Stated problem A
Reproduce the passage from the riding forum thread that begins at the words "The funny thing" and ends after the words "her for me!".
Stated problem B
Which dates appear beside the usernames in the post headers of the riding forum thread?

You would think so, but I've seen it happen. *Shrugs*. I may just be crazy :wink: :lol:.


----------



## apachiedragon (Apr 19, 2008)

One thing I want to touch on, that hasn't been mentioned yet, is to keep your fingers closed around the reins. You seem to ride with just your fingertips and I am sure this is in an attempt to be light in her mouth, but it's actually dangerous. If she were to trip or throw her head down suddenly, you could easily jam or even break a finger on her neck if they are not closed. You could also turn your thumbs up a bit more. You don't quite have piano hands, but they aren't upright either. 

I do think the last saddle looks to be a better fir for you. I've always wanted to jump a Clyde. Ah well, maybe some day.


----------



## NordicJuniper (Jun 9, 2009)

apachiedragon said:


> One thing I want to touch on, that hasn't been mentioned yet, is to keep your fingers closed around the reins. You seem to ride with just your fingertips and I am sure this is in an attempt to be light in her mouth, but it's actually dangerous. If she were to trip or throw her head down suddenly, you could easily jam or even break a finger on her neck if they are not closed. You could also turn your thumbs up a bit more. You don't quite have piano hands, but they aren't upright either.
> 
> I do think the last saddle looks to be a better fir for you. I've always wanted to jump a Clyde. Ah well, maybe some day.


The funny thing is usually my outside hand is thumbs up but my inside one is more "piano" doesn't matter which direction I go, it is usually like that. Not really sure why. I have tried to keep my fingers closed but for some reason can't get them to stay closed. My index and middle finger will stay closed on the reins for the most part but my ring and pinky finger splay open even when I try to consciously focus on it. I think it might have to do with her being so heavy on the forehand, she tends to drop more weight on the reins than other horses and so I think the pull of reins causes me to loosen my fingers without noticing because it is strenuous to keep them closed. Not sure though, just a guess. I am definitely trying to work on that.


----------



## drafts4ever (Sep 1, 2009)

Hey Nordic! love the pics! Thank you for playing with her and loving on her for me! 
Got a call from the vet this morning and he said the breeding this morning went well and she gets her next one tomorrow. He must have the magic touch because he was able to get a hold of the collector for Tali on the first try where as all my planning has taken up to three weeks with the guy. I'm hoping she takes but they have my card on file just in case she doesn't so a second dose can be ordered. I miss my big girl! It was weird just seeing legacy in the pasture yesterday!

Provided material
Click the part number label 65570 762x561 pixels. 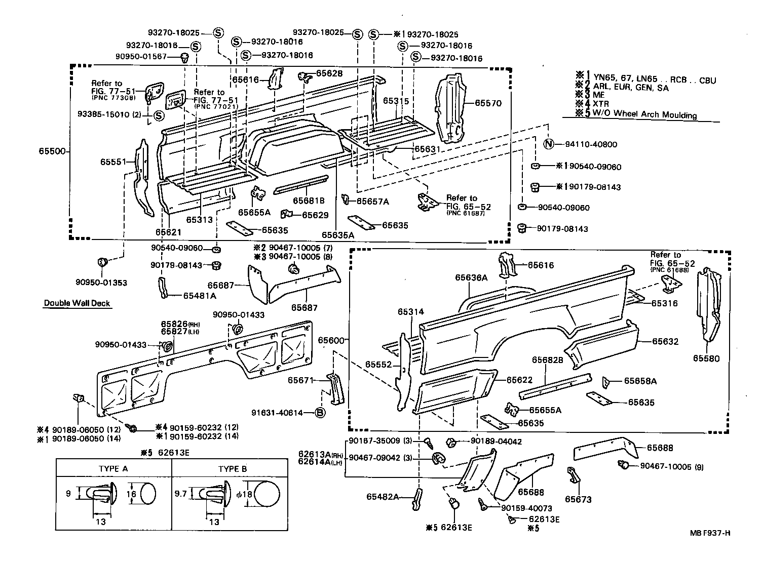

Worked answer A
The funny thing is usually my outside hand is thumbs up but my inside one is more "piano" doesn't matter which direction I go, it is usually like that. Not really sure why. I have tried to keep my fingers closed but for some reason can't get them to stay closed. My index and middle finger will stay closed on the reins for the most part but my ring and pinky finger splay open even when I try to consciously focus on it. I think it might have to do with her being so heavy on the forehand, she tends to drop more weight on the reins than other horses and so I think the pull of reins causes me to loosen my fingers without noticing because it is strenuous to keep them closed. Not sure though, just a guess. I am definitely trying to work on that.


----------



## drafts4ever (Sep 1, 2009)

Hey Nordic! love the pics! Thank you for playing with her and loving on her for me!

Worked answer B
Apr 19, 2008
Jun 9, 2009
Sep 1, 2009